▶ _Exercise requirements_
Quote the data below word for word, starting at the line that contains "Task: Click the white" and ending after the line that contains "point(11,681)".
──────── Data supplied
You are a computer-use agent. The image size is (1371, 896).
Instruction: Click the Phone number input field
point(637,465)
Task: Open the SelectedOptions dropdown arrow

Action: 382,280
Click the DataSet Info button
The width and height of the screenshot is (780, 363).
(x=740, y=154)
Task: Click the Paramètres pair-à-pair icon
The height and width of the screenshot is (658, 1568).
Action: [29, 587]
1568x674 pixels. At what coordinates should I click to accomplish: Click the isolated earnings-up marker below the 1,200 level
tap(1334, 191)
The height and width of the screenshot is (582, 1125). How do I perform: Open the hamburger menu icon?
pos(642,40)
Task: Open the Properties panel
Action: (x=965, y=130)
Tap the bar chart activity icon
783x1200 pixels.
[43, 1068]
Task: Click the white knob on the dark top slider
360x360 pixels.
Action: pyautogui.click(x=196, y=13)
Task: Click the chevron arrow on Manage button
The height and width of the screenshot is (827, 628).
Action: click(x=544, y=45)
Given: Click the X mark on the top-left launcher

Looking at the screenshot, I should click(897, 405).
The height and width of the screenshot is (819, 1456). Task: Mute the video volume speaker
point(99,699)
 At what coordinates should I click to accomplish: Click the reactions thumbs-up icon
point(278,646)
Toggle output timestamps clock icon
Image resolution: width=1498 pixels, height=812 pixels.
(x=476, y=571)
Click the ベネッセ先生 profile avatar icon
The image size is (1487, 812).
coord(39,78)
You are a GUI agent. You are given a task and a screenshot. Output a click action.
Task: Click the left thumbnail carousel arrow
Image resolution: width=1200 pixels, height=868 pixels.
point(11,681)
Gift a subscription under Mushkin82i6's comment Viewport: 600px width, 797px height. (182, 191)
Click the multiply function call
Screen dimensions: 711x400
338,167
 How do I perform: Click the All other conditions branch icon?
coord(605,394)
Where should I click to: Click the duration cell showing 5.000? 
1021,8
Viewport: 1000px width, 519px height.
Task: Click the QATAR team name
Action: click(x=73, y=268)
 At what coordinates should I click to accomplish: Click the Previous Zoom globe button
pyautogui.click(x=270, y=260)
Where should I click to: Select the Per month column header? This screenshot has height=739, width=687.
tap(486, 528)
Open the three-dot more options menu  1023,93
────────────────
▶ _Correct response_
Task: Click the white knob on the dark top slider
360x360 pixels.
Action: pyautogui.click(x=196, y=13)
Task: Click the chevron arrow on Manage button
The height and width of the screenshot is (827, 628).
Action: click(x=544, y=45)
Given: Click the X mark on the top-left launcher

Looking at the screenshot, I should click(897, 405).
The height and width of the screenshot is (819, 1456). Task: Mute the video volume speaker
point(99,699)
 At what coordinates should I click to accomplish: Click the reactions thumbs-up icon
point(278,646)
Toggle output timestamps clock icon
Image resolution: width=1498 pixels, height=812 pixels.
(x=476, y=571)
Click the ベネッセ先生 profile avatar icon
The image size is (1487, 812).
coord(39,78)
You are a GUI agent. You are given a task and a screenshot. Output a click action.
Task: Click the left thumbnail carousel arrow
Image resolution: width=1200 pixels, height=868 pixels.
point(11,681)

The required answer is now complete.